Dataset records |
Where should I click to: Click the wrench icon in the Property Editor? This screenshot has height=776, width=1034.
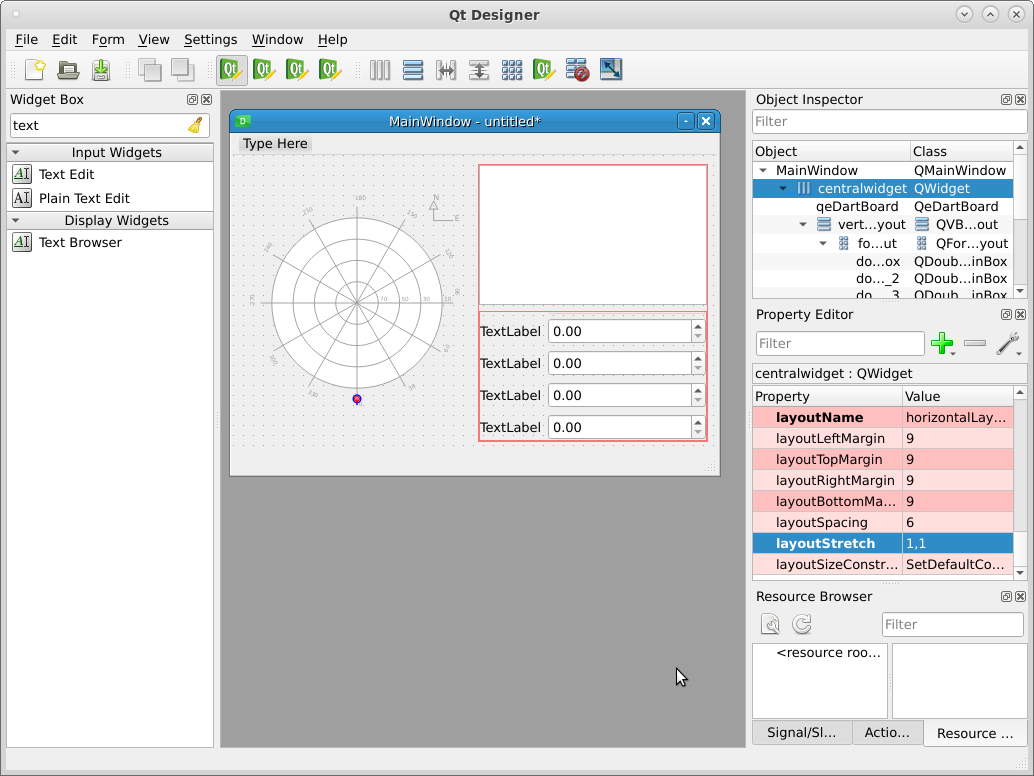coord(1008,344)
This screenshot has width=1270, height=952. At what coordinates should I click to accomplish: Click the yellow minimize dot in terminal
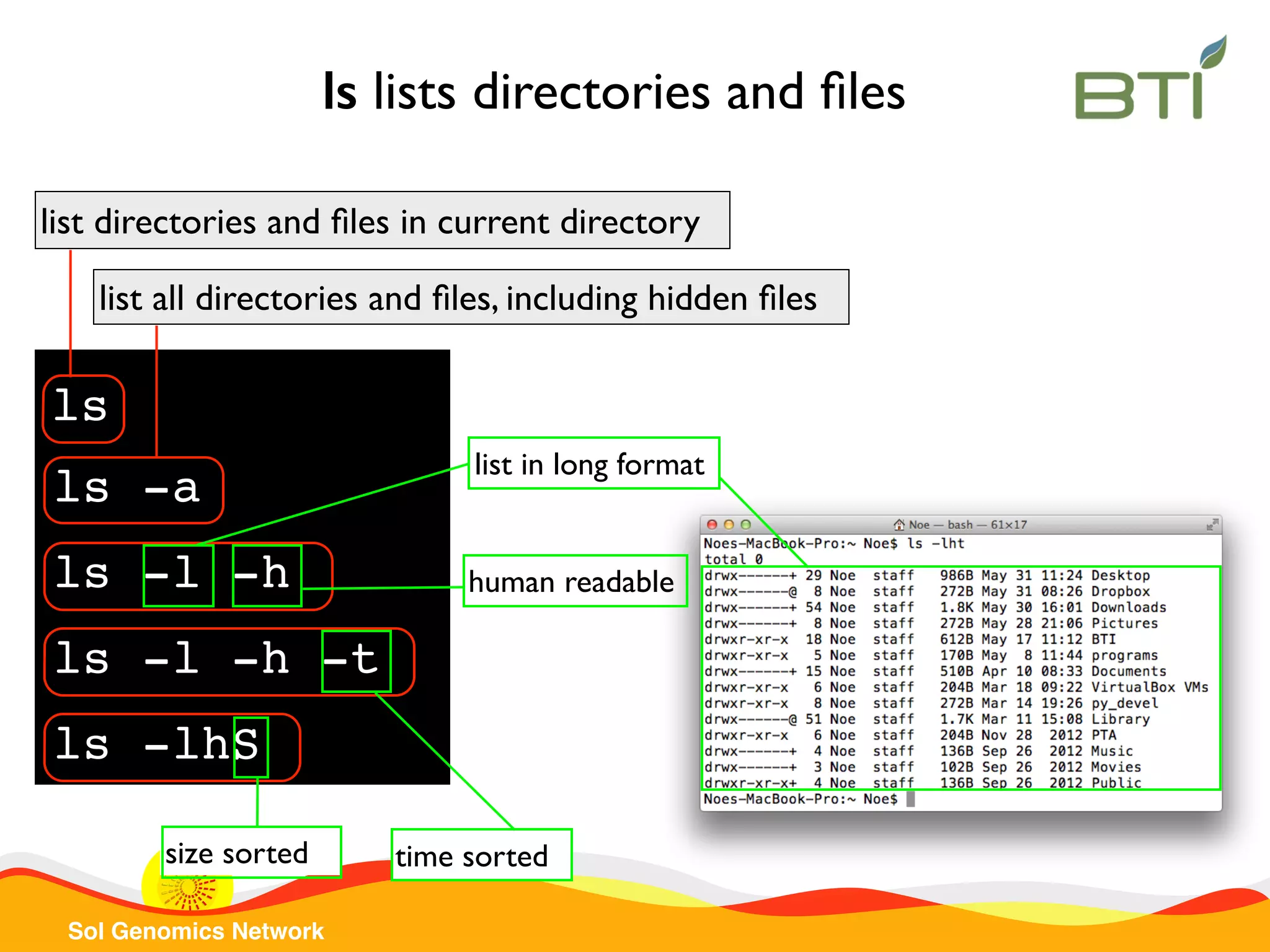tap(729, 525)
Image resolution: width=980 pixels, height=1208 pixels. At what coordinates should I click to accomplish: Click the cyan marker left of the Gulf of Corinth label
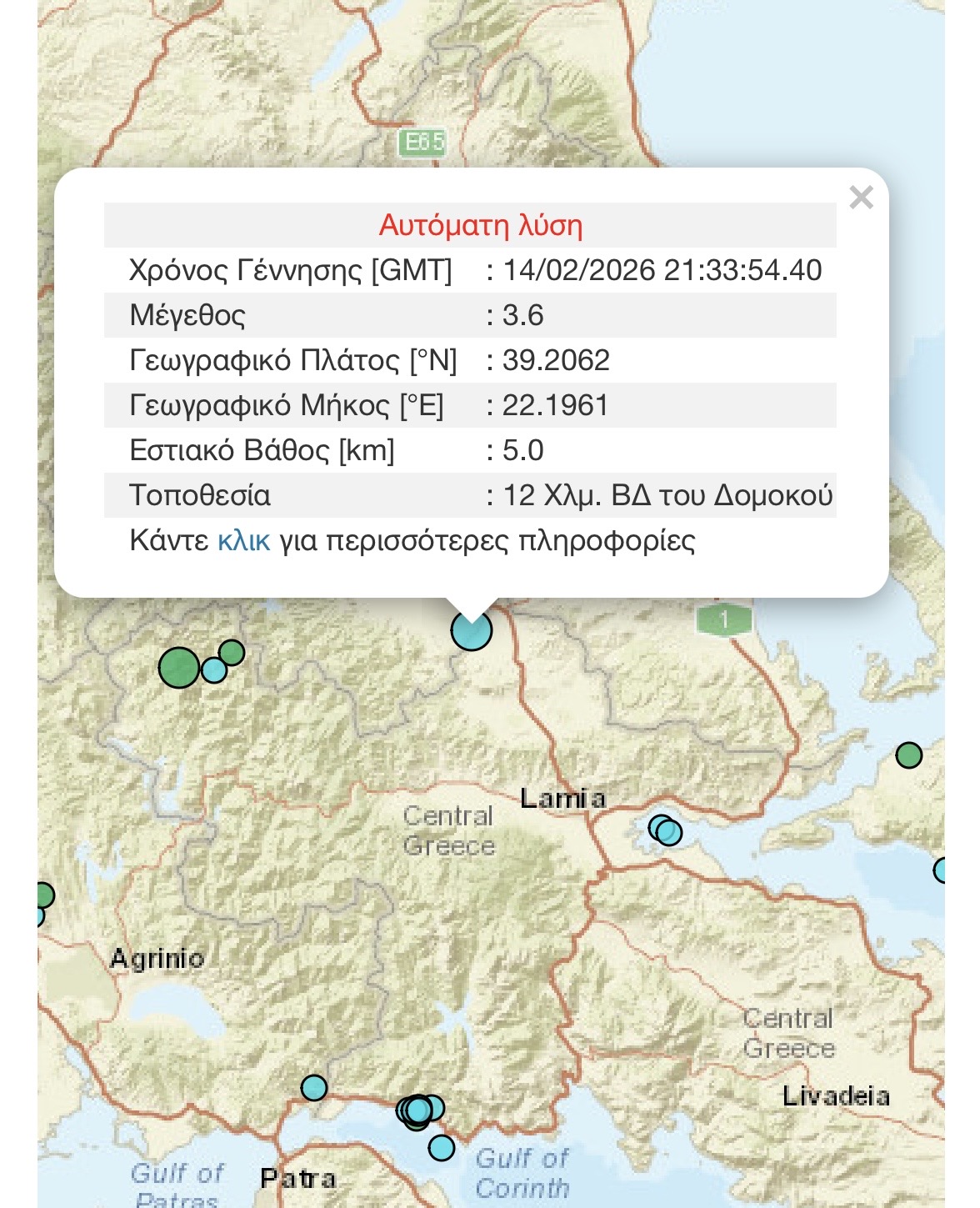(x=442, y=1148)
---
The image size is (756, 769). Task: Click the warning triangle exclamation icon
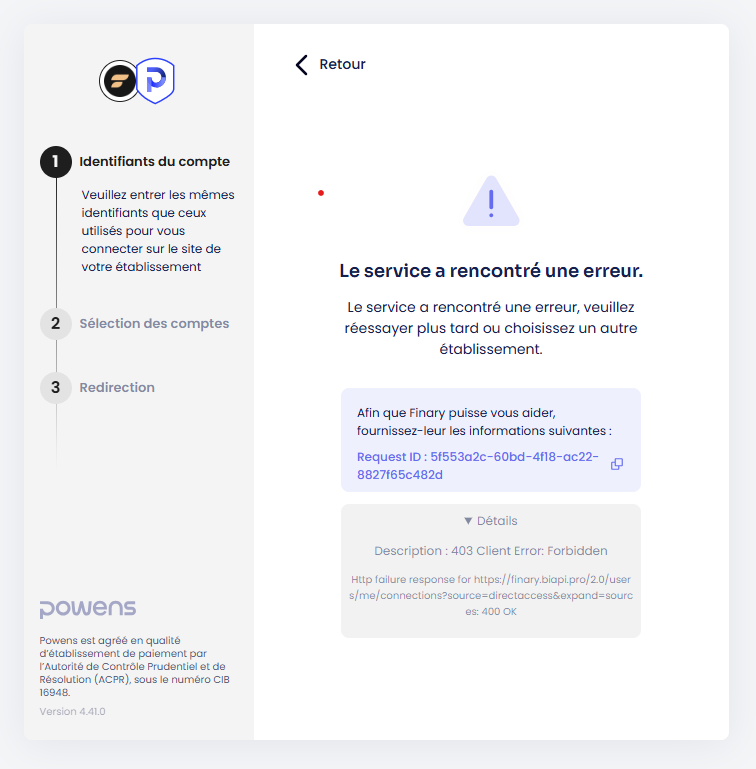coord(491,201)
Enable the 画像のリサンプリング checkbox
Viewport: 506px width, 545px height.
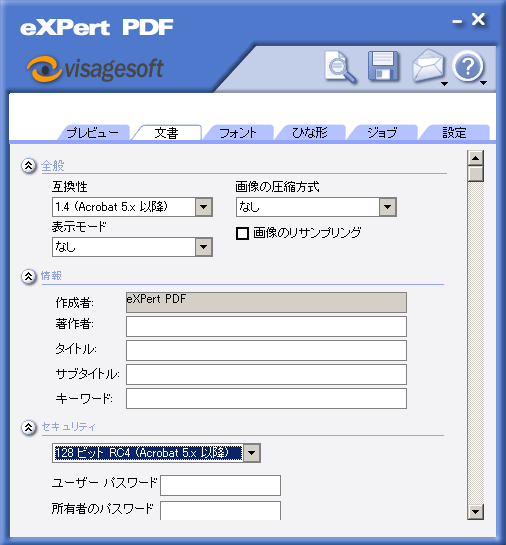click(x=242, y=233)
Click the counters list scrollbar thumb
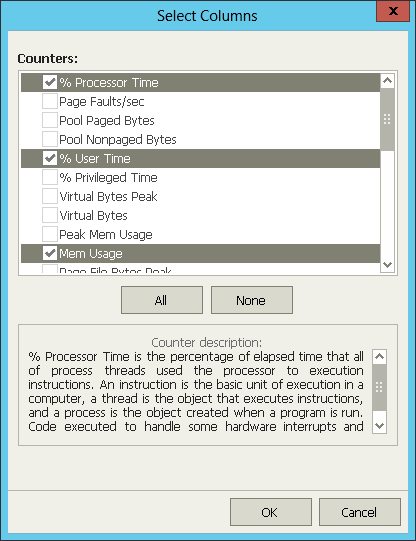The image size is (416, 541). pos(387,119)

Problem requirements |
Can you lay out the records as a two-column CSV headed request and location, starting with the line that contains "Where should I" and going on through the line that contains "(x=442, y=1148)", with one row per record and each value in a single quoted field where line breaks become spaces? Leave the pictures out.

Written answer |
request,location
"Where should I click to: Click the wrench icon in the Property Editor? This screenshot has height=776, width=1034.","coord(1008,344)"
"This screenshot has width=1270, height=952. At what coordinates should I click to accomplish: Click the yellow minimize dot in terminal","tap(729, 525)"
"Image resolution: width=980 pixels, height=1208 pixels. At what coordinates should I click to accomplish: Click the cyan marker left of the Gulf of Corinth label","(x=442, y=1148)"